(Consegna 1): Riscrivi la parte dell'estratto sul blog che parte da "CHI O COSA TI" e termina con "TUO PRIMO POST?", mettendo "emozioni" al posto di "sensazioni".

───── Estratto del testo

Mi dispiace per quelle torri crollate, mi dispiace quando le cose vanno a piobo giù senza che nessuno lo voglia, ma perchè manca uno sforzo comune per affrontare il nuovo. Mah, chissà con chi sto parlando, chissà.

29.11.07

Meme 5

CHI O COSA TI HA SPINTO A CREARE UN BLOG?

Eh! va di moda, scrivo un po' ovunque, ma devo dire che qui sul blog con un successo abbastanza scarso. Volevo condividere delle sensazioni principalmente con i miei tanti amici che stanno lontani e che vedo poco, quelle sensazioni e discussioni che non si possono fare in chat. Ma vengo bellamente snobbato in questo nobile proposito, così ogni tanto perdo voglia e ispirazione. Perchè se non parlo con nessuno che parlo a fare? E poi ne aveva fatto uno il Dijjei in cui mi ero divertito molto, fino a un certo punto. Ma i coglioni coglionano, che ci vuoi fà!

IL TUO PRIMO POST?

──────────
───── Elenco fornito

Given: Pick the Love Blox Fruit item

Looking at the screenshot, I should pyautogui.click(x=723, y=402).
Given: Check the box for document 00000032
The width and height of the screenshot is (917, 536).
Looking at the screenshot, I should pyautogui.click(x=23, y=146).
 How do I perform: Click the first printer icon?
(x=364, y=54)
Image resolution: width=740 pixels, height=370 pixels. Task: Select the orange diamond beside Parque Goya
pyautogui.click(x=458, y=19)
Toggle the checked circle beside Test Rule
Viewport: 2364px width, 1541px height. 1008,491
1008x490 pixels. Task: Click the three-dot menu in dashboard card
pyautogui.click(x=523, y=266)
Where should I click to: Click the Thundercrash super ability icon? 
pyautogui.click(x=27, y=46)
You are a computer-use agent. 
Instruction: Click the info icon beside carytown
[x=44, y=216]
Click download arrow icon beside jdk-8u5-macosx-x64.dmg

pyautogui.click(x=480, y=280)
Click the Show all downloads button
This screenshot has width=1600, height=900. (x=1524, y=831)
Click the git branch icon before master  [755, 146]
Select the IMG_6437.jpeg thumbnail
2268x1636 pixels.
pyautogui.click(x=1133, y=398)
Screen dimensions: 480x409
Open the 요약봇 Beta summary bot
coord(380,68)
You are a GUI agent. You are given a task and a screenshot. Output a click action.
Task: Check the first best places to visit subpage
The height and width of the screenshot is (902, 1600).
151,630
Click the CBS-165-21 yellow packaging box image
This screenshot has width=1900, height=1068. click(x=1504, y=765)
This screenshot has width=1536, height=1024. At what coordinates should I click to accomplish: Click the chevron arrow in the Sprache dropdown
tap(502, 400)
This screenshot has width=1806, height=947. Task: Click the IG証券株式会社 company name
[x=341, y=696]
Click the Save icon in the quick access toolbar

──────────

(Consegna 2): Stampa tali e quali solo le righe dell'elenco che partono dall'inizio dell'elenco e terminano con la riga contenente "pyautogui.click(x=458, y=19)", entrambe incluse.

(Risposta 1):
CHI O COSA TI HA SPINTO A CREARE UN BLOG?

Eh! va di moda, scrivo un po' ovunque, ma devo dire che qui sul blog con un successo abbastanza scarso. Volevo condividere delle emozioni principalmente con i miei tanti amici che stanno lontani e che vedo poco, quelle emozioni e discussioni che non si possono fare in chat. Ma vengo bellamente snobbato in questo nobile proposito, così ogni tanto perdo voglia e ispirazione. Perchè se non parlo con nessuno che parlo a fare? E poi ne aveva fatto uno il Dijjei in cui mi ero divertito molto, fino a un certo punto. Ma i coglioni coglionano, che ci vuoi fà!

IL TUO PRIMO POST?

(Risposta 2):
Given: Pick the Love Blox Fruit item

Looking at the screenshot, I should pyautogui.click(x=723, y=402).
Given: Check the box for document 00000032
The width and height of the screenshot is (917, 536).
Looking at the screenshot, I should pyautogui.click(x=23, y=146).
 How do I perform: Click the first printer icon?
(x=364, y=54)
Image resolution: width=740 pixels, height=370 pixels. Task: Select the orange diamond beside Parque Goya
pyautogui.click(x=458, y=19)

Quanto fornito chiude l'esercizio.